Chapter VI is another fascinating look into life in 1872 as penned by someone who lived during the time period. In order to be a member of good society, young ladies should possess a skill besides dancing. Women are discouraged from being talkers. “We are not, we English, a nation of talkers; naturally, our talent is for silence.” (Perhaps that is where the stiff upper lip mentality comes in because one never talks of their misfortunes or petty irritations.) Since the female population should not be prone to excessive conversation, they must compensate through some form of talent to be shared with others.
Music, of course, is the number one choice because it soothes the soul. The piano keeps it’s pre-eminence as the instrument acceptable for society, because the harp, by 1872, is no longer fashionable. A guitar is more compatible for a man to play rather than a woman. The writer of this book, however, thinks it to be a monotonous instrument. A zither is another acceptable musical form, which is Bavarian in origin. It is considered soft, romantic, and unsophisticated. The violin is unsuitable for young ladies, even though there have been women who have cultivated the playing of the stringed instrument.
Possessing the skill to play an instrument is imperative but also choosing the right piece of music to perform. Loud thumping scores should be avoided, as well as mournful pieces or music that is too rapid. A young lady, when sitting down and using a piano, should never complain that the instrument is out of tune because it is considered rude and an insult to the owner. A single piece is sufficient rather than dominating the instrument for long periods of time thereby preventing other ladies the opportunity to play.
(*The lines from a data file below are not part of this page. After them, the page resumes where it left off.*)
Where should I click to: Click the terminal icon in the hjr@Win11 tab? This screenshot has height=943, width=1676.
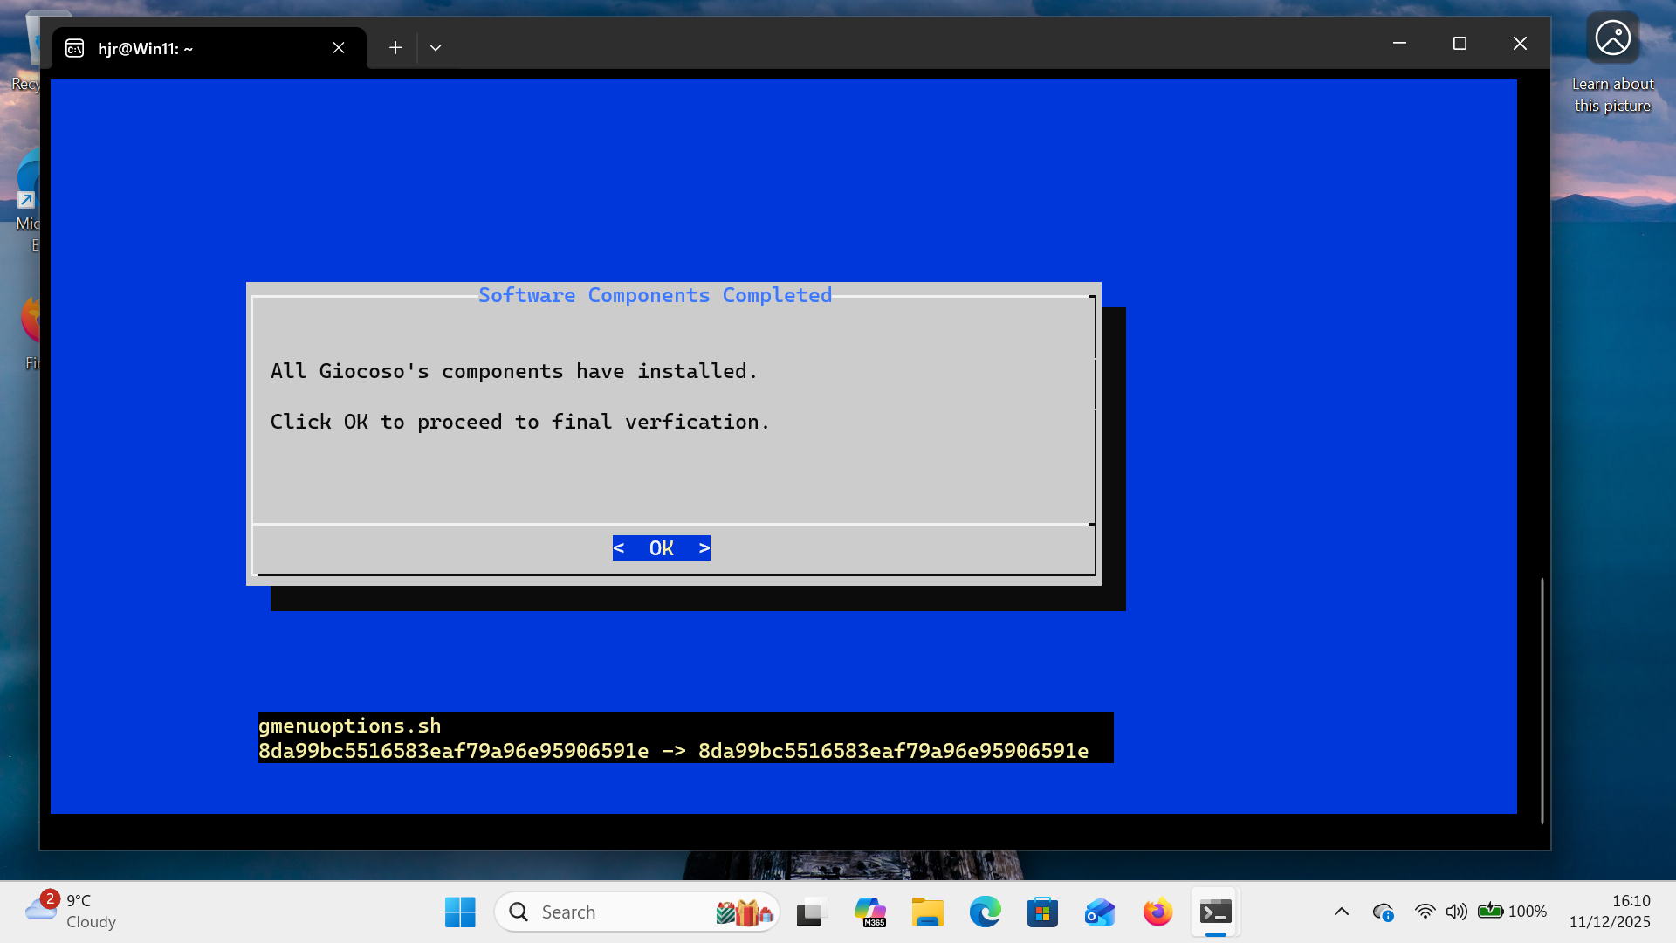[73, 48]

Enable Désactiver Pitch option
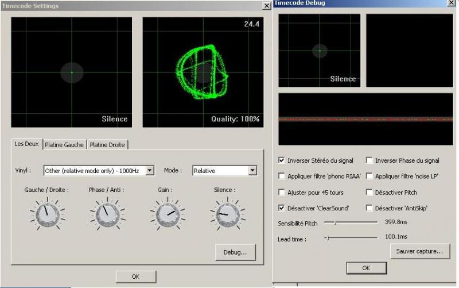[369, 192]
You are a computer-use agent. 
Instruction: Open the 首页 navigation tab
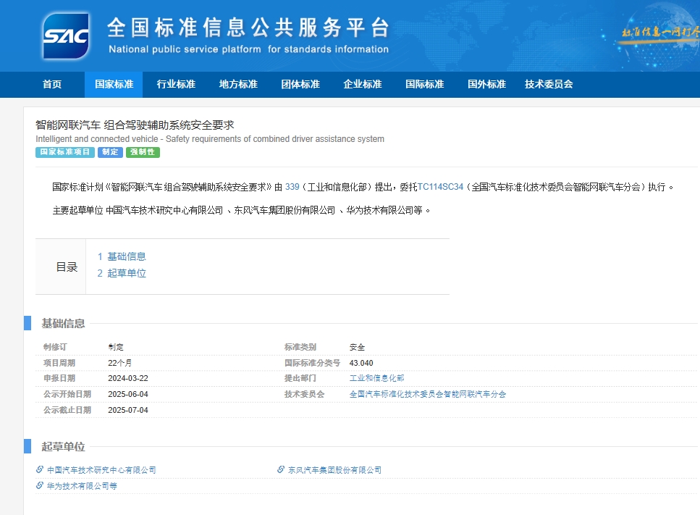point(52,84)
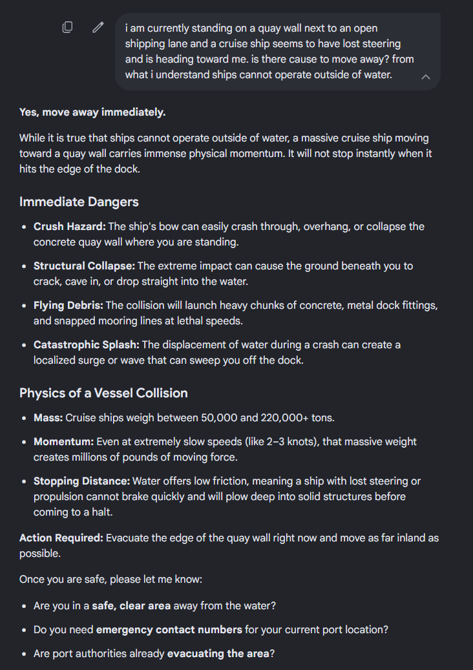Click the paragraph beginning 'While it is true'

[226, 154]
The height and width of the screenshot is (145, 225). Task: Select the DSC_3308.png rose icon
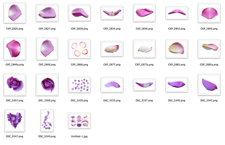(47, 85)
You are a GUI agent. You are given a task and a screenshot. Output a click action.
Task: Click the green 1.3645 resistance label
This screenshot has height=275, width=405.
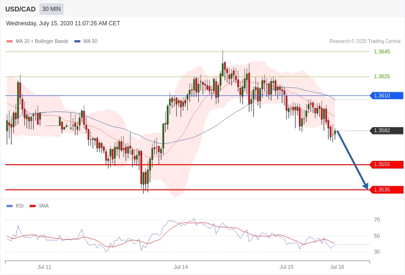[x=382, y=52]
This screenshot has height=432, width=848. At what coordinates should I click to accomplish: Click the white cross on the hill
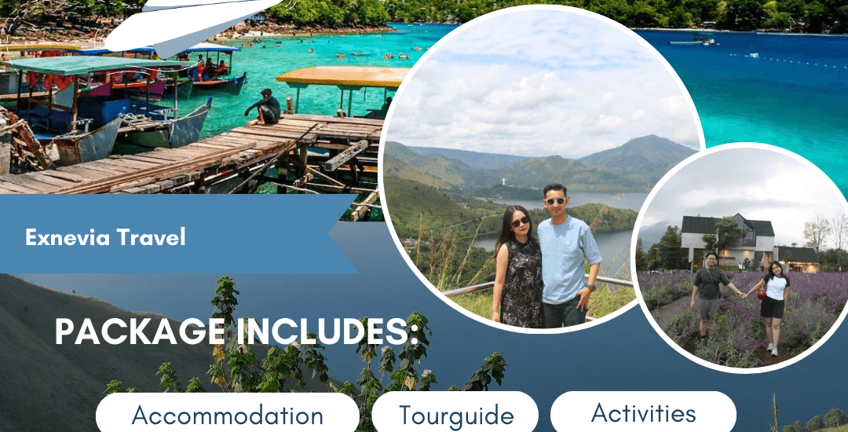click(x=504, y=181)
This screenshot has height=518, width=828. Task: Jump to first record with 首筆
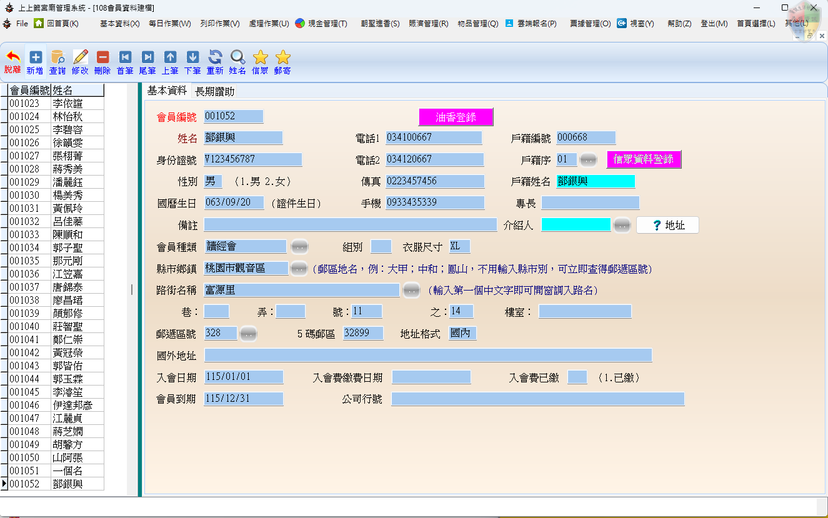(x=125, y=57)
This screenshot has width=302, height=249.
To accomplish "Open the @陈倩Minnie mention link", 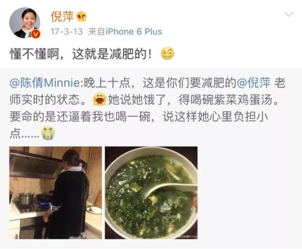I will tap(44, 83).
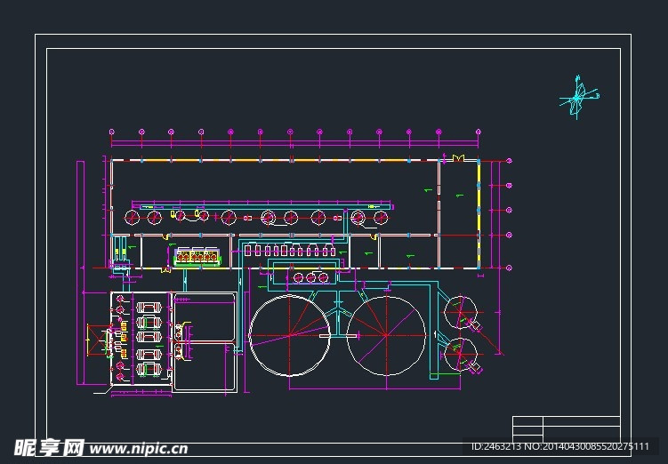Click the upper small round tank at right
This screenshot has height=464, width=668.
click(462, 311)
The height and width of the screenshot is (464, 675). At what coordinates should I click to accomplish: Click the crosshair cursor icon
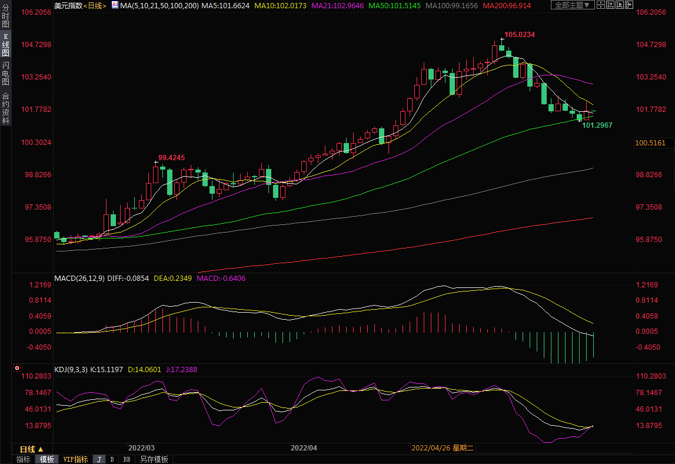click(x=601, y=5)
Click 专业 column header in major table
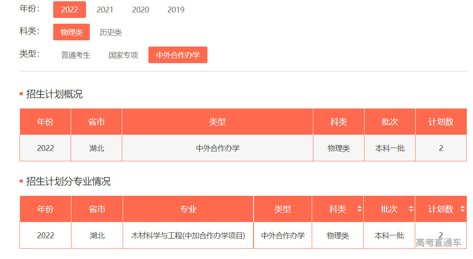 coord(188,209)
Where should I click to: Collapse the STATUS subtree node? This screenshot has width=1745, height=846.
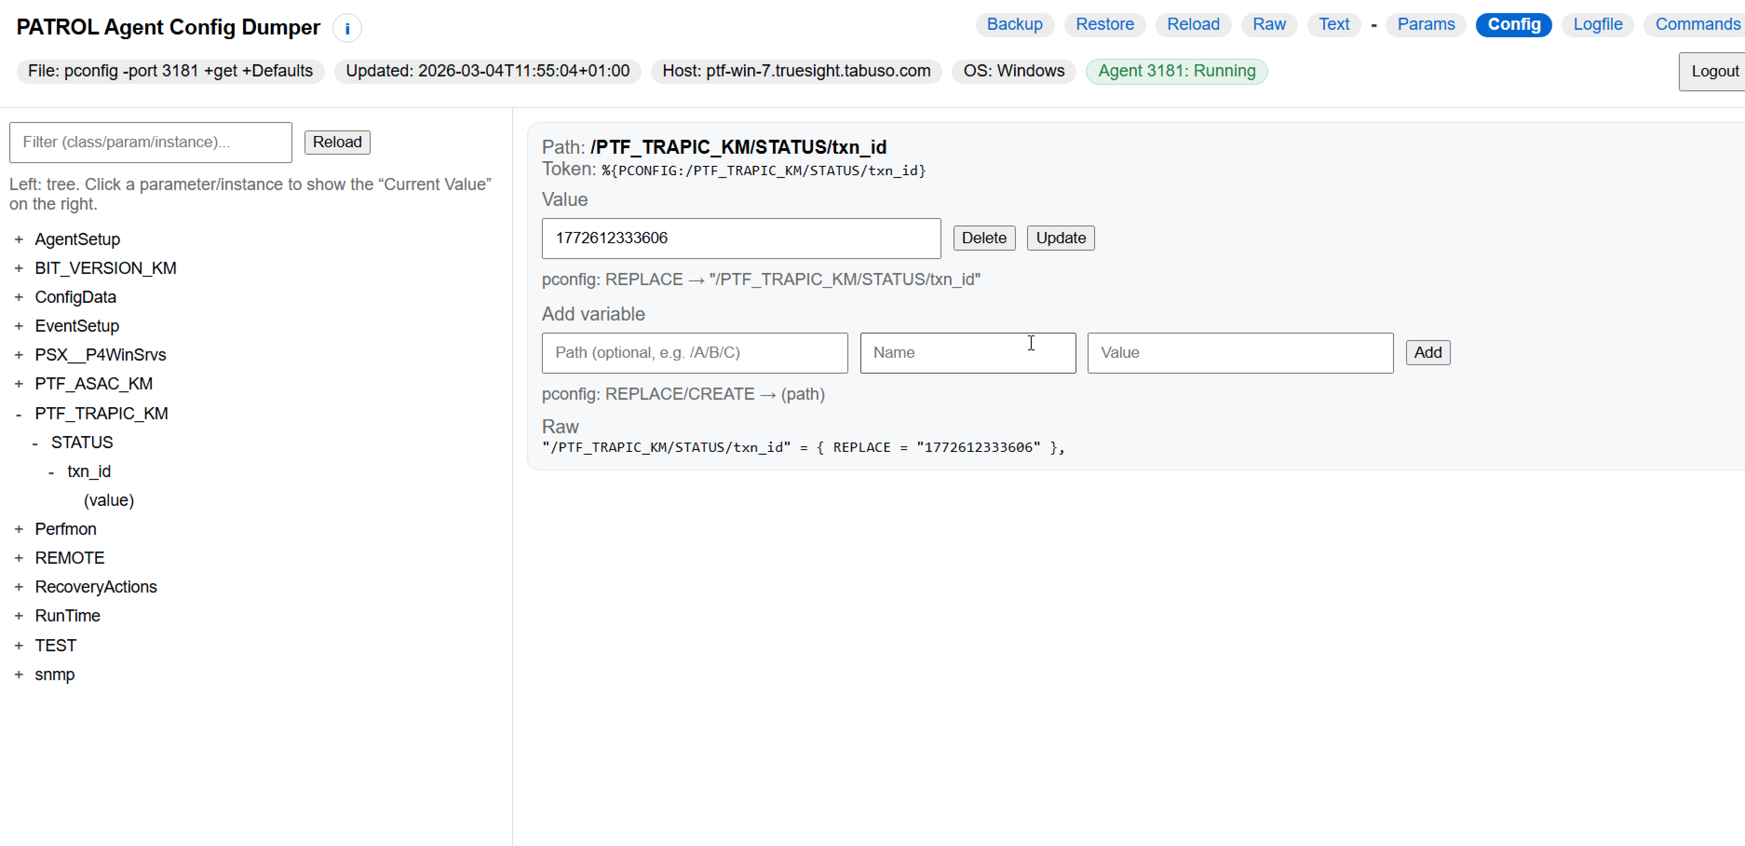[x=35, y=443]
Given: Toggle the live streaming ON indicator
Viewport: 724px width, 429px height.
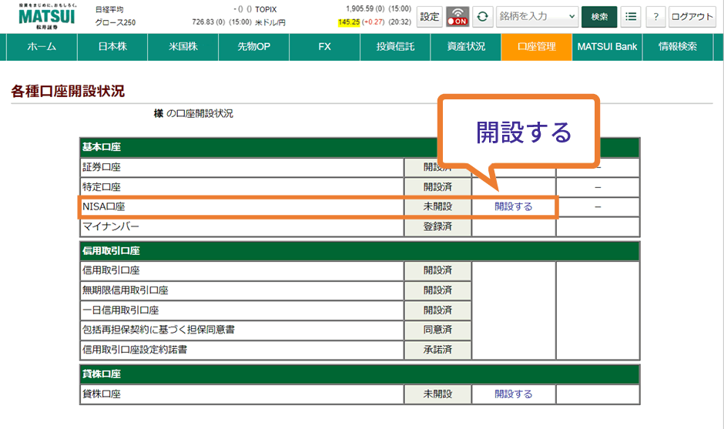Looking at the screenshot, I should (x=458, y=16).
Singing is a form of accomplishment. One must not be too young or inexperienced before singing in public. The voice must be trained and have tone. You should choose a song that suits the audience. A simple one for a homely group. On the other hand, if your audience is more sophisticated and you possess the talent to impress, a more complicated piece is suitable for the occasion.
Accomplishments give a lady something to do. Beyond music, “Sketching and archery stand first among out-door amusements. They are healthy, elegant, and appropriate…” The writer seems to think that if more young ladies were accomplished, they would not appear so bored at public parties.